Rewrite every item below, changing "Screen dimensions" to "Display size" and leaving everything else as it is.
====== Recorded data ======
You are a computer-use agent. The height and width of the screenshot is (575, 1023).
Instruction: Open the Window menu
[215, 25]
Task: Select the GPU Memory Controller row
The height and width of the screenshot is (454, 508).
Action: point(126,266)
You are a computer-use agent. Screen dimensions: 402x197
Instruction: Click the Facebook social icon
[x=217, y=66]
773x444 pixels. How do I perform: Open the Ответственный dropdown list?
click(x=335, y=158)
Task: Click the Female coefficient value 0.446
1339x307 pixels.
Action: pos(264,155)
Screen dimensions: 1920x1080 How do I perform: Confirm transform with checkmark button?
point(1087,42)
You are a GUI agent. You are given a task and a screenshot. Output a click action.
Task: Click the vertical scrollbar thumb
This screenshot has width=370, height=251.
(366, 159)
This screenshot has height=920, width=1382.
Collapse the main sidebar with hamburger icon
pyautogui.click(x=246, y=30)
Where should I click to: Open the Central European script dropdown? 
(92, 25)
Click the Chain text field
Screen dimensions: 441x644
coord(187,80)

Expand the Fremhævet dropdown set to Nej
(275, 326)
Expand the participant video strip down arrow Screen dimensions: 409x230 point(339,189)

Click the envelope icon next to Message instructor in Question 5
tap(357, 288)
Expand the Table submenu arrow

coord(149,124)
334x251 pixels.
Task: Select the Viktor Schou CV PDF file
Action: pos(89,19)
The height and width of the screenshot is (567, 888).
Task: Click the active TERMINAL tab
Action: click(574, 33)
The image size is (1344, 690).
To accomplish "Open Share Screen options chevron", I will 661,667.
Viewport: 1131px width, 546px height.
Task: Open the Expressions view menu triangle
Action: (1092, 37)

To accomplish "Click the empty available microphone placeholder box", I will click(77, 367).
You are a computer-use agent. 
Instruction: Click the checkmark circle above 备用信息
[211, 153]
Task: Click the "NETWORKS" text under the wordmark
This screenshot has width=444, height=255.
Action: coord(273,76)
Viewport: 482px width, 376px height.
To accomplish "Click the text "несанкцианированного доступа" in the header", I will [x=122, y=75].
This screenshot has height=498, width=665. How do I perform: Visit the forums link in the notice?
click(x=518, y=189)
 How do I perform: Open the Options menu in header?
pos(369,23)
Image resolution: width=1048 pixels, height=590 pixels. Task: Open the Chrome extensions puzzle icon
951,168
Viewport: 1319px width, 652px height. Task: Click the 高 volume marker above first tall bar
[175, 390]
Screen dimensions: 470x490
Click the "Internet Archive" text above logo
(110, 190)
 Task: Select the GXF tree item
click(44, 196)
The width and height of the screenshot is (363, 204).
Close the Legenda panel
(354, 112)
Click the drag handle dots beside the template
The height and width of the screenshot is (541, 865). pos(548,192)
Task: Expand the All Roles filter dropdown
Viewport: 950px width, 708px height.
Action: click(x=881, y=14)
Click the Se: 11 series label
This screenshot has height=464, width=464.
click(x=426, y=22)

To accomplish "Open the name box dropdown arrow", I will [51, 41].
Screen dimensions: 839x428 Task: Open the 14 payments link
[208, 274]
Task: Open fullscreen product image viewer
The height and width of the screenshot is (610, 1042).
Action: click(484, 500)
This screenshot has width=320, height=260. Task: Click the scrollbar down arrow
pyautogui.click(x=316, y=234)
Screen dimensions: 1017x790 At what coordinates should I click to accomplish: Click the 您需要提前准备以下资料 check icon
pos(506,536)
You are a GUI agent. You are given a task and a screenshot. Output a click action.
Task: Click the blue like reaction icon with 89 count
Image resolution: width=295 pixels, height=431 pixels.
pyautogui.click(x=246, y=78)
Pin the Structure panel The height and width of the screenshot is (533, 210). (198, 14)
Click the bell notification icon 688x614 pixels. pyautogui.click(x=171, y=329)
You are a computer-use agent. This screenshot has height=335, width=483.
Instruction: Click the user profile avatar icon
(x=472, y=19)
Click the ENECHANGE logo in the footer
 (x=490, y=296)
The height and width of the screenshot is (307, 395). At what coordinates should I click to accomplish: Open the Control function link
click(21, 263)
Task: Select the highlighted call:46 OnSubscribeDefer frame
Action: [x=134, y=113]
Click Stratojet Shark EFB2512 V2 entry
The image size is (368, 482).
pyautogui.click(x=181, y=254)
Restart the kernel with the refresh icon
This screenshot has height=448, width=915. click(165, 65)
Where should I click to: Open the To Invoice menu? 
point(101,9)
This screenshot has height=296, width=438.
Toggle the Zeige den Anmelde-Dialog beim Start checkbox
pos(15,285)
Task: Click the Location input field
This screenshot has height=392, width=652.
======
_Expected answer_
You are a computer-use agent. The height and width of the screenshot is (575, 1023).
Instruction: Open the Window menu
[215, 25]
Task: Select the GPU Memory Controller row
The height and width of the screenshot is (454, 508).
Action: point(126,266)
You are a computer-use agent. Display size: 402x197
Instruction: Click the Facebook social icon
[x=217, y=66]
773x444 pixels. How do I perform: Open the Ответственный dropdown list?
click(x=335, y=158)
Task: Click the Female coefficient value 0.446
1339x307 pixels.
Action: pos(264,155)
Display size: 1920x1080 How do I perform: Confirm transform with checkmark button?
point(1087,42)
You are a GUI agent. You are given a task and a screenshot. Output a click action.
Task: Click the vertical scrollbar thumb
This screenshot has width=370, height=251.
(366, 159)
This screenshot has height=920, width=1382.
Collapse the main sidebar with hamburger icon
pyautogui.click(x=246, y=30)
Where should I click to: Open the Central European script dropdown? 
(92, 25)
Click the Chain text field
Display size: 441x644
coord(187,80)

Expand the Fremhævet dropdown set to Nej
(275, 326)
Expand the participant video strip down arrow Display size: 409x230 point(339,189)

Click the envelope icon next to Message instructor in Question 5
tap(357, 288)
Expand the Table submenu arrow

coord(149,124)
334x251 pixels.
Task: Select the Viktor Schou CV PDF file
Action: pos(89,19)
The height and width of the screenshot is (567, 888).
Task: Click the active TERMINAL tab
Action: click(574, 33)
The image size is (1344, 690).
To accomplish "Open Share Screen options chevron", I will 661,667.
Viewport: 1131px width, 546px height.
Task: Open the Expressions view menu triangle
Action: (1092, 37)

To accomplish "Click the empty available microphone placeholder box", I will click(77, 367).
You are a computer-use agent. 
Instruction: Click the checkmark circle above 备用信息
[211, 153]
Task: Click the "NETWORKS" text under the wordmark
This screenshot has width=444, height=255.
Action: coord(273,76)
Viewport: 482px width, 376px height.
To accomplish "Click the text "несанкцианированного доступа" in the header", I will [x=122, y=75].
This screenshot has height=498, width=665. How do I perform: Visit the forums link in the notice?
click(x=518, y=189)
 How do I perform: Open the Options menu in header?
pos(369,23)
Image resolution: width=1048 pixels, height=590 pixels. Task: Open the Chrome extensions puzzle icon
951,168
Viewport: 1319px width, 652px height. Task: Click the 高 volume marker above first tall bar
[175, 390]
Display size: 470x490
Click the "Internet Archive" text above logo
(110, 190)
 Task: Select the GXF tree item
click(44, 196)
The width and height of the screenshot is (363, 204).
Close the Legenda panel
(354, 112)
Click the drag handle dots beside the template
The height and width of the screenshot is (541, 865). pos(548,192)
Task: Expand the All Roles filter dropdown
Viewport: 950px width, 708px height.
Action: click(x=881, y=14)
Click the Se: 11 series label
This screenshot has height=464, width=464.
click(x=426, y=22)

To accomplish "Open the name box dropdown arrow", I will [51, 41].
Display size: 839x428 Task: Open the 14 payments link
[208, 274]
Task: Open fullscreen product image viewer
The height and width of the screenshot is (610, 1042).
Action: click(484, 500)
This screenshot has width=320, height=260. Task: Click the scrollbar down arrow
pyautogui.click(x=316, y=234)
Display size: 1017x790 At what coordinates should I click to accomplish: Click the 您需要提前准备以下资料 check icon
pos(506,536)
You are a GUI agent. You are given a task and a screenshot. Output a click action.
Task: Click the blue like reaction icon with 89 count
Image resolution: width=295 pixels, height=431 pixels.
pyautogui.click(x=246, y=78)
Pin the Structure panel The height and width of the screenshot is (533, 210). (198, 14)
Click the bell notification icon 688x614 pixels. pyautogui.click(x=171, y=329)
You are a computer-use agent. This screenshot has height=335, width=483.
Instruction: Click the user profile avatar icon
(x=472, y=19)
Click the ENECHANGE logo in the footer
 (x=490, y=296)
The height and width of the screenshot is (307, 395). At what coordinates should I click to accomplish: Open the Control function link
click(21, 263)
Task: Select the highlighted call:46 OnSubscribeDefer frame
Action: [x=134, y=113]
Click Stratojet Shark EFB2512 V2 entry
The image size is (368, 482).
pyautogui.click(x=181, y=254)
Restart the kernel with the refresh icon
This screenshot has height=448, width=915. click(165, 65)
Where should I click to: Open the To Invoice menu? 
point(101,9)
This screenshot has height=296, width=438.
Toggle the Zeige den Anmelde-Dialog beim Start checkbox
pos(15,285)
Task: Click the Location input field
This screenshot has height=392, width=652.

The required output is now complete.